Items from a dataset:
*** Begin section ***

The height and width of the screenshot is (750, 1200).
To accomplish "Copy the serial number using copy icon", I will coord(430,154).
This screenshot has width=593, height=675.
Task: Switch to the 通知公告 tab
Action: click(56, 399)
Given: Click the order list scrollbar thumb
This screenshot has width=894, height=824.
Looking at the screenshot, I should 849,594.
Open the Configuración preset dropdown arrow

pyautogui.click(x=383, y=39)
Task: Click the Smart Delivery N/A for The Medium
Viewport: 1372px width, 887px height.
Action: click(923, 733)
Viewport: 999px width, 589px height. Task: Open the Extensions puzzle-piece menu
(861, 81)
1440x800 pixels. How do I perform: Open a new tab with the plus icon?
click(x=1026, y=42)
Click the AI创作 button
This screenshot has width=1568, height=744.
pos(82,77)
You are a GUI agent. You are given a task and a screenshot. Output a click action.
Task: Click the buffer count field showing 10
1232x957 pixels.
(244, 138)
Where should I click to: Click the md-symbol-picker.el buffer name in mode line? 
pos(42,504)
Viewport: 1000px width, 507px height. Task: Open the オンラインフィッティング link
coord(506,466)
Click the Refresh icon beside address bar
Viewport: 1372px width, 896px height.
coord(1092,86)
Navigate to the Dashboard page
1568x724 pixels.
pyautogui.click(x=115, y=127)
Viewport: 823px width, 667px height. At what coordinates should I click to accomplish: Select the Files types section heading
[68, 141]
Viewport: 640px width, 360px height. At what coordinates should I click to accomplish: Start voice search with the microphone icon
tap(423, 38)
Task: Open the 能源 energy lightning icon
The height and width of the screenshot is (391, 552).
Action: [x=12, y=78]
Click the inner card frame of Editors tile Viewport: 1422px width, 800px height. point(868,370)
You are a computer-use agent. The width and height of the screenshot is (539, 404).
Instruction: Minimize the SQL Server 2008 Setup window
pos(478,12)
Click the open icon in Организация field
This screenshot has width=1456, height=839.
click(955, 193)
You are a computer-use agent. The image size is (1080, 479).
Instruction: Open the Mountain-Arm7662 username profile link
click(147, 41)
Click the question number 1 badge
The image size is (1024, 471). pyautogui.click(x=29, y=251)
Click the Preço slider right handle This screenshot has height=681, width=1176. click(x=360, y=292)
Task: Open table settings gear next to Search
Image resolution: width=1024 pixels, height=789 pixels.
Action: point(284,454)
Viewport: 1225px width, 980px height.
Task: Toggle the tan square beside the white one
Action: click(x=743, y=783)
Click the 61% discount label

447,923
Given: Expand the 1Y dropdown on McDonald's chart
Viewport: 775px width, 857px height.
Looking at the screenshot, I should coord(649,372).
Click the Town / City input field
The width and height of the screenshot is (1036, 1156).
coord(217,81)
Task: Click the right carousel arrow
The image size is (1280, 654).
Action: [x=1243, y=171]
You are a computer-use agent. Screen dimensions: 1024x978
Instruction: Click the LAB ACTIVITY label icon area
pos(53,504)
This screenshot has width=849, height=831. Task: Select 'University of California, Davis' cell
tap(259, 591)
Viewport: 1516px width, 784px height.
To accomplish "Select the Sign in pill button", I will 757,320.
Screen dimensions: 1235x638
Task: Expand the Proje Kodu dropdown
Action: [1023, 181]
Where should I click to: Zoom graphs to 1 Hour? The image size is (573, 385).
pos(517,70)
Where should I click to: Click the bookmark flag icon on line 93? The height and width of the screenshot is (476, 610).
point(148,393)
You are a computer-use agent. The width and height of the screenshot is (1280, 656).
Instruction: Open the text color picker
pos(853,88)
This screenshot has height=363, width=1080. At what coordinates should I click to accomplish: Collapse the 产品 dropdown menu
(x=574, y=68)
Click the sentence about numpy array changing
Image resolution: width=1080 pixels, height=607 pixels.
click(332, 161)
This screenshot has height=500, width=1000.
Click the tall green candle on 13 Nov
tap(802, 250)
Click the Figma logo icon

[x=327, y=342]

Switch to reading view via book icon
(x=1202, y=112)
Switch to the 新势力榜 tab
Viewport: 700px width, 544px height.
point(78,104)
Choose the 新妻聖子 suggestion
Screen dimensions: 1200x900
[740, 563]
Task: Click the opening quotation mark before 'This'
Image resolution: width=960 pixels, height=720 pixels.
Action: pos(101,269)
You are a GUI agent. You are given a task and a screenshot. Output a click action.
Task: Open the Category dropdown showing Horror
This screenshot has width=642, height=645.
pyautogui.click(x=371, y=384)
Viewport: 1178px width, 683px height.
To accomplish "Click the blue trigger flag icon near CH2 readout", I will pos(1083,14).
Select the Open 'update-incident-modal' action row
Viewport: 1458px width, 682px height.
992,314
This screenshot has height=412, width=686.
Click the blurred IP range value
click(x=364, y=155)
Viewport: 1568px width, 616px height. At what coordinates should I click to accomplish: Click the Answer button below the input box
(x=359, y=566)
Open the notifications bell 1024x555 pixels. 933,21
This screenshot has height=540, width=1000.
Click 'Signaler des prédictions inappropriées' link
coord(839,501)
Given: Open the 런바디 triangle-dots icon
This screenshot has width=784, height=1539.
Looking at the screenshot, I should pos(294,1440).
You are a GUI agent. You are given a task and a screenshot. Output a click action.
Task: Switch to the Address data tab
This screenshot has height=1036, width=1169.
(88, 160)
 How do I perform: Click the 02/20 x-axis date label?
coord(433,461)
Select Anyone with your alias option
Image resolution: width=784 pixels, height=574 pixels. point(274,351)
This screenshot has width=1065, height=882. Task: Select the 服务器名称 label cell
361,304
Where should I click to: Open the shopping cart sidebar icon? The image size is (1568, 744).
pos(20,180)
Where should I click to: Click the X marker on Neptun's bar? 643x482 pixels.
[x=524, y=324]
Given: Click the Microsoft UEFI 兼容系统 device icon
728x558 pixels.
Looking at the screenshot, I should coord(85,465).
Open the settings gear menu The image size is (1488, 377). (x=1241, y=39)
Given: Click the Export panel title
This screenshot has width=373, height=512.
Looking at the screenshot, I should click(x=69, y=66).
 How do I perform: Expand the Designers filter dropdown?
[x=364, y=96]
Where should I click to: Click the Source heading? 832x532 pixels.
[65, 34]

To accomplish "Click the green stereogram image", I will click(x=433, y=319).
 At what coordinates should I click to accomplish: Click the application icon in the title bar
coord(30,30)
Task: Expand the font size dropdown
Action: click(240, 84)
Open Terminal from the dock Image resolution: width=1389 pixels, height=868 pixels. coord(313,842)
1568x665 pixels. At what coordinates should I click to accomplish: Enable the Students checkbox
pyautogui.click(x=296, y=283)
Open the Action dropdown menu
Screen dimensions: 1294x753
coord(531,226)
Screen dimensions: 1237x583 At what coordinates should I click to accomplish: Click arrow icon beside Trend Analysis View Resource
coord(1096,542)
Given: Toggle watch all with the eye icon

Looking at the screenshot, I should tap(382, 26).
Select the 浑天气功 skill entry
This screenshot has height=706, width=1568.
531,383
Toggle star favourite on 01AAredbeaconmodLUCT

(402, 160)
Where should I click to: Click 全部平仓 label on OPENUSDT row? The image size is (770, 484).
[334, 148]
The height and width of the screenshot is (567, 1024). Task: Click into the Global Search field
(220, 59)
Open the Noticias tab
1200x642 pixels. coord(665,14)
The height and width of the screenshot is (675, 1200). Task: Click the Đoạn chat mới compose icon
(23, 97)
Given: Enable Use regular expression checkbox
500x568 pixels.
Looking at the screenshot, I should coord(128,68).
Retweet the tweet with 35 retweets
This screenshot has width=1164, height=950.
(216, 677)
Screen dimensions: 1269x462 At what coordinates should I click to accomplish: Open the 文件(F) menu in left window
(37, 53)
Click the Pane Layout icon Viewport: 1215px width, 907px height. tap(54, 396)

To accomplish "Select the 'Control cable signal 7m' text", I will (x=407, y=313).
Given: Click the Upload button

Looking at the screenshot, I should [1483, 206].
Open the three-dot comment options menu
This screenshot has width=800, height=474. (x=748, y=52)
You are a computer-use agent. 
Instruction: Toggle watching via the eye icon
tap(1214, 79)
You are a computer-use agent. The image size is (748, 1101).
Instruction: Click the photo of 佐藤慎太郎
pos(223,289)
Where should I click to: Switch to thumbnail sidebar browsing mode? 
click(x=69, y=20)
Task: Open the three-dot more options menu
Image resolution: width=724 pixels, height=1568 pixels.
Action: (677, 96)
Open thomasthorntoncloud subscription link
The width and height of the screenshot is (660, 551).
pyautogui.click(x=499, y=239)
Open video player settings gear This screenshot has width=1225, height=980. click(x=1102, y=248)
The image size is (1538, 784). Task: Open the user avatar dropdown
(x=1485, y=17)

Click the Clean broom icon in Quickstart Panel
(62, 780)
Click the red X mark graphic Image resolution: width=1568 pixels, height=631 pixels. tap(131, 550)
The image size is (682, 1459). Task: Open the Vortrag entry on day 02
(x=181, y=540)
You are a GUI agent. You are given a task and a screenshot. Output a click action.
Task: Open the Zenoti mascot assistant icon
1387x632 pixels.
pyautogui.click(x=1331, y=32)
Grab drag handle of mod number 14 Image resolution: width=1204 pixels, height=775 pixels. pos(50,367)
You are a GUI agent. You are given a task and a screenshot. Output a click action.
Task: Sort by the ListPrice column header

*** End section ***

INSTRUCTIONS TO FOLLOW: When you reach the line with "Given: Click the Microsoft" in the records above, start writing out lines exactly, and stop once the line with "Given: Click the Export panel title" has been written; include nothing else.

REPLY TO THE EXERCISE:
Given: Click the Microsoft UEFI 兼容系统 device icon
728x558 pixels.
Looking at the screenshot, I should coord(85,465).
Open the settings gear menu The image size is (1488, 377). (x=1241, y=39)
Given: Click the Export panel title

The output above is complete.